28 Years On, Voyager Probes Can Still Surprise

When the Voyager space probes were launched in 1977, scientists involved in the mission did not expect to still be receiving signals from them nearly thirty years later. “When we started none of us thought of this mission lasting this long. Now it has gone 28 years, and there is no reason it can’t go on for many more,” said University of Maryland’s Frank McDonald.

Their original mission was to explore the giant planets Jupiter and Saturn, however, after completing their initial assignments, the pair just kept going and are now exploring the outermost edge of the sun’s domain and beyond.
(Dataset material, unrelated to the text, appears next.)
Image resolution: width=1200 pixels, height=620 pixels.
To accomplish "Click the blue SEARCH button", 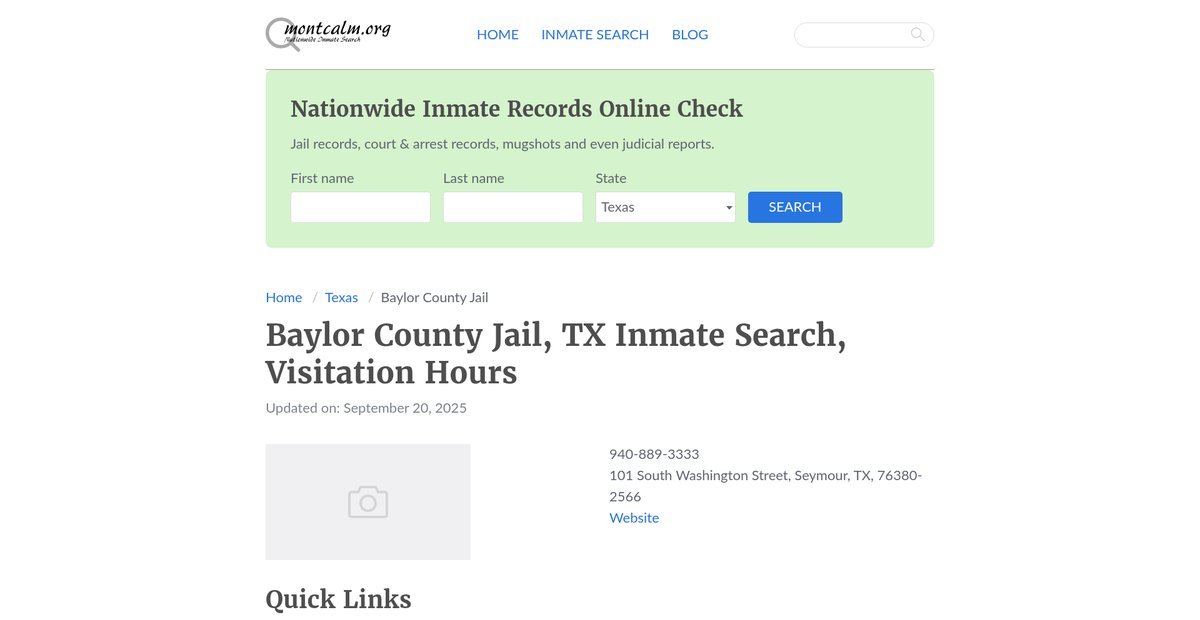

Scientists involved in the project say that both Voyagers have adequate electrical power and attitude control propellant to keep returning scientific data until 2020.

Each of the Voyagers also carry a phonograph record containing information about the diversity of life and culture on Earth, as well as Earth’s location, for any extraterrestrials they might encounter.

But providing a road-map for Earth-enslaving alien hordes is secondary to the probes’ main function of sending back data on the conditions it encounters in deep space. And the data is not what scientists expected.

A study appearing in Science, carries some surprising findings about the conditions existing at the heliosheath, the transition region at the edge of the solar system. “We have confirmed, for the first time, that Voyager 1 crossed the termination shock on Dec. 16, 2004,” said McDonald, coauthor of the paper.

The termination shock marks the beginning of the transition region. “The termination shock – a shock wave in the solar wind that marks the slowing of the supersonic solar wind to subsonic speed – had been universally thought to be a prodigious accelerator of particles and our findings largely confirm that,” said Matthew Hill, research scientist and co-author. “This paper describes a remarkable increase in particle intensity with energetic characteristics unlike anything we have seen before. In addition, the LECP [Low Energy Charged Particle] instrument indirectly determines that the solar wind speed in the heliosheath is clearly sub-sonic.”

Hill explained that one very surprising finding was that certain particles called anomalous cosmic rays do not appear to be accelerated at the termination shock, or at least not in the area where Voyager 1 crossed. This is despite the “near unanimity of opinion” among scientists that these rays would be accelerated. “This finding has the potential to turn three decades of anomalous cosmic ray research on its head,” said Hill.